Телекоролям дозволяется погавкать. Это их право. Но на нежную мимозу, каковой я являюсь — он всего однажды так проделал, — это произвело странный эффект, лишив меня всякой способности отыскать несложный путь от двери лифта на третьем этаже до поворота за угол к офису Бэдфорд Фоллз.
Я пугался малейшего шанса подвергнуться облаиванию. Я привык восседать в офисе Маршала Герковица, пока тянулись эти бесконечные заседания, и пялиться на средневековые гобелены, украшавшие стены.
Однажды в стенах офиса в ожидании моей очереди потрындеть о тексте, я сидел на низком диванчике в приемной, изображая, что листаю журналы, но на самом деле наблюдая за женой через открытую дверь ее кабинета. Существует ли более специфическое переживание? Со мной обращались точно так же, как с прочими сомнительными бумагомарателями. Заставили ждать до без десяти три, хотя встречу назначили в два. Вручили обязательный кофе с «Эвианом» и затолкали в угол собирать пыль, пока кто-нибудь не вспомнит меня полить как зачахшее, неизвестное науке растение.

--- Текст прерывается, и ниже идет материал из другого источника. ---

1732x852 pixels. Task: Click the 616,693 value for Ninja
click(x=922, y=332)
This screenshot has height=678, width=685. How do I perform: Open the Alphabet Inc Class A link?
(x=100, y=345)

Странные часы я провел тогда, закрывшись «Голливуд Репортер», и пытаясь не глазеть на мою «лучшую половину». Зрелище ее тонких, в духе Данауэй, черт лица, обрамленных копной серебристых волос, вызывало во мне восторг. Она корпела, с суровым видом сосредоточившись, над пачкой рукописей, одной рукой поднеся трубку к уху, другой неистово царапая замечания, чтобы резко сунуть их своей скучающей коллеге — и их абсолютно точно следует выполнить! Вся эта небольшая докудрама всколыхнула во мне непонятнейшее чувство. Это моя жена, думал я, но отчего? Озверев от тягучего ожидания и проглядев из-под журнала минут двадцать, я стал спрашивать у секретарши в приемной, как попасть в кабинет неуловимого человека. Потому что там присутствовало нечто, на что я просто обязан был обратить внимание.